Éditorial de Christian Sabba Wilson : La place de la liberté de penser face à l'hyper-rentabilité technologique
L’analyse approfondie de l’univers de Golgostadt, des mécanismes de contrôle de Monstroy Stomak et des dynamiques de résistance au sein de La saga de L'EDENA nous renvoie de manière directe et percutante aux défis structurels majeurs auxquels notre propre société est confrontée en ce milieu d'année 2026. À l'ère de la concentration accélérée des médias d'information entre les mains de puissants conglomérats financiers et de la domination quasi absolue des plateformes numériques sur l'espace public, la question de la préservation de la liberté de penser n'est plus une simple spéculation académique, mais un enjeu démocratique fondamental. Le projet totalitaire de Monstroy Stomak, consistant à criminaliser la lecture autonome, le rêve nocturne, l'amour et les passions désintéressées au profit d'une optimisation de la valeur travail, constitue une métaphore à peine voilée de certaines dérives contemporaines réelles, où l'activité humaine tend à être évaluée uniquement à travers le prisme de la rentabilité statistique, de la productivité quantitative et de la captation de l'attention par des flux algorithmiques conçus pour générer de l'engagement immédiat.

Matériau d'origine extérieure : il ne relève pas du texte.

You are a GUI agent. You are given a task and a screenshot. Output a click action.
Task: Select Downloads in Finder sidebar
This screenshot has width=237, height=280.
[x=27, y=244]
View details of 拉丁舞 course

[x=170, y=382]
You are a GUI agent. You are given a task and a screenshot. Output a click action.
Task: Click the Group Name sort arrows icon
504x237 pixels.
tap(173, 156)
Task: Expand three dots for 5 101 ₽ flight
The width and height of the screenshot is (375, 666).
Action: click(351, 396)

Dans ce contexte de standardisation des esprits et de réduction du temps de réflexion de fond au profit du "buzz" et de l'immédiateté, le rôle d'un journalisme indépendant, analytique et courageux, tout comme celui d'une littérature de l'imaginaire ambitieuse, est de cartographier ces mutations invisibles pour offrir au public des perspectives critiques. Le succès mondial fulgurant rencontré par le dernier roman de Bily Coby auprès des jeunes générations démontre de manière éclatante que l'aspiration à la gratuité de l'esprit, au respect des écosystèmes naturels et à la dignité des cultures traditionnelles — à l'instar des droits des peuples d'Amazonie mis en scène dans l'œuvre — demeure une force vivante et indomptable au sein de la société. La jeunesse ne cherche pas à fuir la réalité à travers la fiction, mais à y puiser les outils conceptuels nécessaires pour décoder les monopoles capitalistes qui tentent de régenter leur quotidien et leur liberté éditoriale.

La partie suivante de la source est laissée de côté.